Courtship Has Boundaries and Accountability. Dating Has Neither.
“What is the difference between courting and dating,” a woman asked me on my last post. Courting has boundaries and accountability. Dating has no boundaries and no accountability. I decided to research the history of dating in America.
“As cultural historians Alan Carlson and Beth Bailey put it in the Mars Hill Audio Report, Wandering Toward the Altar: The Decline of American Courtship, prior to the early 20th century, courtship involved one man and one woman spending intentional time together to get to know each other with the expressed purpose of evaluating the other as a potential husband or wife. The man and the woman usually were members of the same community, and the courting usually was done in the woman’s home in the presence (and under the watchful eye) of her family, most often Mom and brothers.

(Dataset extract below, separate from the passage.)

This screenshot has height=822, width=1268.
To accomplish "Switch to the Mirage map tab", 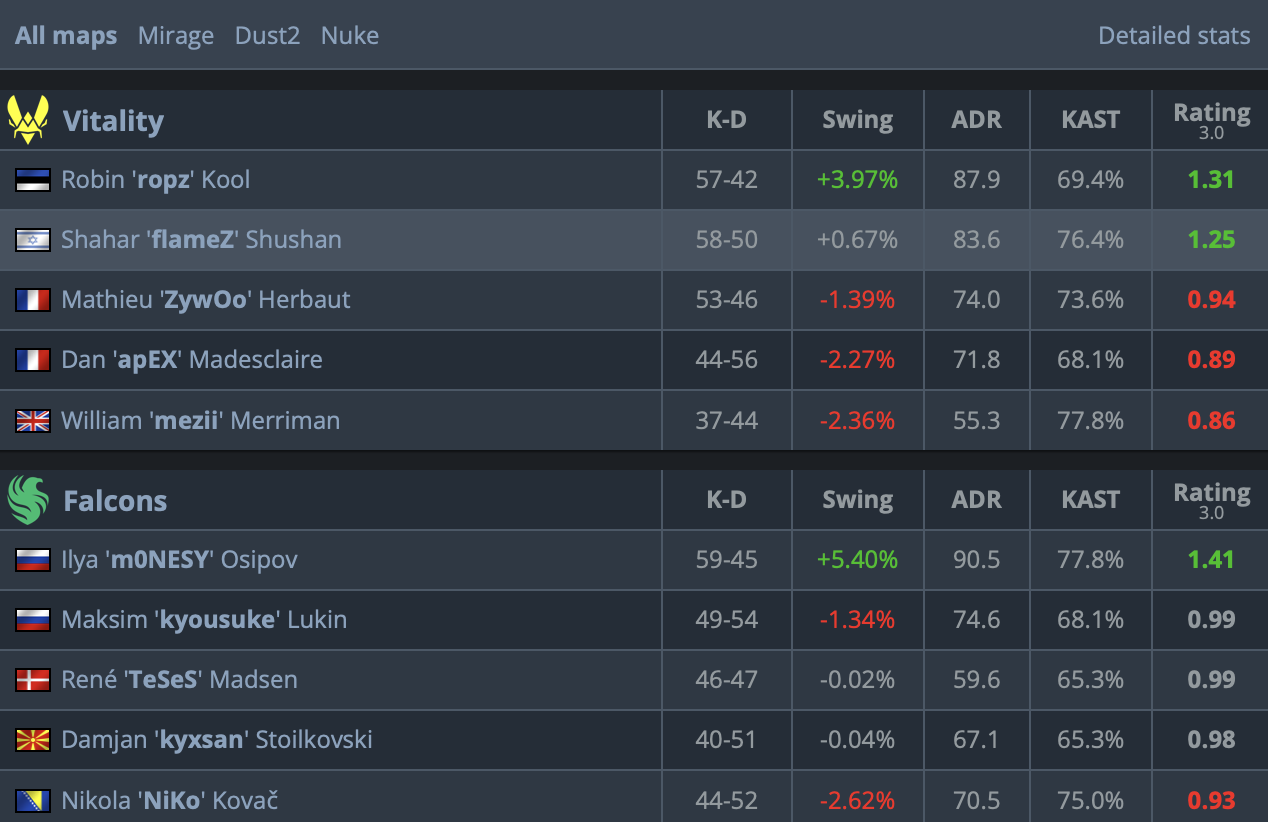I will tap(176, 36).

“However, between the late 1800s and the first few decades of the 1900s the new system of ‘dating’ added new stages to courtship. One of the most obvious changes was that it multiplied the number of partners (from serious to casual) an individual was likely to have before marriage.
“Bailey observes that by the 1930s and ’40s, with the advent of the ‘date’ courtship increasingly took place in public spaces such as movie theaters and dance halls, removed by distance and by anonymity from the sheltering and controlling contexts of the home and local community. Keeping company in the family parlor was replaced by dining and dancing, movies, and ‘parking.’
“We see a change in sexual norms in the West. With the onset of the sexual revolution the question arose, ‘Why would a man court and woo a woman when he could gain a chief benefit of marriage, namely sexual gratification, for free with no commitment?’ (Friendship ‘with benefits’ is a contemporary example.)”
Birth control came onto the scene and separated having sex from being married. Courtship centered around the talk of home and family. Dating gave way to competition and consumption. “Instead, it was a ‘competitive game,’ a way for girls and boys to demonstrate their popularity…You had to rate in order to date, to date in order to rate. By successfully maintaining this cycle, you became popular. To stay popular, you competed. There was no end: popularity was a deceptive goal.” From here came the concept of “going steady” which was long-term sex without commitment. This has contributed to the present day divorce merry-go-round.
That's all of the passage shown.